What she celebrates the most about her life on the vineyard?
The ability to have her family with her… she’s built a dynasty of sorts. Her family is always supporting her. The rewards are tremendous because she sees this as a way of creating something 100% on her own. She also recognizes that this life is not for everyone including her children. To have her children decide to go into the business gave her validation that what she’s built has merit. They see that value as well.
Advice on living your best life.
“Never give up on your dream. Never be fearful, If you want it, go for it. It’s your life. No one can tell you hot to live your life. Don’t listen to the criticisms and silly double talk.” Delia Viader
Winemaker and son, Alan Viader remembers when they came to look at the future home of Viader Vineyards back in the 1980’s. They were traveling along a dirt road which was bottoming out here and there. His mother, Delia, turns to him and says, ” This is going to be a vineyard. I am going to make wine and this is going to be our legacy.” Alan recalls tasting grapes when he was eight years old in their vineyards. At 18 he was picking grape samples and tasting the nuances of the grapes. He learned to discern the different nuances from one lot to another.

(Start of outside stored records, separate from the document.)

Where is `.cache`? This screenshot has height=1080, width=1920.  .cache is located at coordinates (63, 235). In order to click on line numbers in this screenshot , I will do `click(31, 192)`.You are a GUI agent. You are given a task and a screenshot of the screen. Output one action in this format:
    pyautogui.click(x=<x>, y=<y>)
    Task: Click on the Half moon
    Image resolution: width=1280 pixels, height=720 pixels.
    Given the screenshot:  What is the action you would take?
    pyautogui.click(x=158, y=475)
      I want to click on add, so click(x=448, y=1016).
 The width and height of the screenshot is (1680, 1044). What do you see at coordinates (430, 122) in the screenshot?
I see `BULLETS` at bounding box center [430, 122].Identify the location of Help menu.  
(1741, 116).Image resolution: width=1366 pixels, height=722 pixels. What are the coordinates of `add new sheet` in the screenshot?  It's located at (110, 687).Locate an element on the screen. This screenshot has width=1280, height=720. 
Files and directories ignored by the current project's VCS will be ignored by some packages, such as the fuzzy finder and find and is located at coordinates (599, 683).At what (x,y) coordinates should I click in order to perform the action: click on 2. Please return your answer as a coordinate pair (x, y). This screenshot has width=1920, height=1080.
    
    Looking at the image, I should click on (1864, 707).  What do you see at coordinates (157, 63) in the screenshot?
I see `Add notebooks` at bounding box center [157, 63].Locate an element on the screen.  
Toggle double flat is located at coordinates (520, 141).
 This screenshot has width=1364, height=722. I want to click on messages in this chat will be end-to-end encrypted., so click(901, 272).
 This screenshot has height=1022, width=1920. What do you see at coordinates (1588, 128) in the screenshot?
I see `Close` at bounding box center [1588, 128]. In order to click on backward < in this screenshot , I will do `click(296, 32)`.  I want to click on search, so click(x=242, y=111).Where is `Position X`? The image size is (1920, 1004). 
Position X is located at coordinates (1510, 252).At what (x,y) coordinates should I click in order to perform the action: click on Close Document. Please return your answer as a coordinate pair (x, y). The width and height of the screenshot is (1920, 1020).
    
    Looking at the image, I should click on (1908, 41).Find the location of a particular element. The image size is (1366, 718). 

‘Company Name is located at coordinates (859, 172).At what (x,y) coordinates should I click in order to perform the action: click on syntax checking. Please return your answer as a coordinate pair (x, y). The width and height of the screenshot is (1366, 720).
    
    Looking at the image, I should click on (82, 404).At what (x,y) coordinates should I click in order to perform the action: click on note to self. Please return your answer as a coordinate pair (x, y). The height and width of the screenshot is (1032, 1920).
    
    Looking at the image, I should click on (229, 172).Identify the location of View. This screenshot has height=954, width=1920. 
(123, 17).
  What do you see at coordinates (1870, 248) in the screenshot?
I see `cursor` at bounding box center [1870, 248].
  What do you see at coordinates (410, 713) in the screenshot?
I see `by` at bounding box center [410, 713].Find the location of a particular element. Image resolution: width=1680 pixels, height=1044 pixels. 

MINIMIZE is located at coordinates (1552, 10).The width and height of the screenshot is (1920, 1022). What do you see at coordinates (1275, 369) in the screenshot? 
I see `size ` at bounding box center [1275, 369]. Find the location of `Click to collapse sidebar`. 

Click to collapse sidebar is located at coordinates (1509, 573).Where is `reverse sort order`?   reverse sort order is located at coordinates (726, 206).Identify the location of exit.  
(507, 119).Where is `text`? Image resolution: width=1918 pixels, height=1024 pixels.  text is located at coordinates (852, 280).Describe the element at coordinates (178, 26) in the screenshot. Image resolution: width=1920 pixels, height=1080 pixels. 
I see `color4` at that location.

Alan started managing the vineyards in 2002. He’s studied viticulture in Bordeaux France and traveled the globe to important wine regions to learn new techniques and processes of winemaking and sustainable, organic and biodynamic processes. His intimate knowledge of the vineyards has been instrumental in today’s winemaking process at Viader. Now he’s engaged full time in winemaking. His favorite part is creating wine. He’s an artisan as well, but his true art is in the winemaking.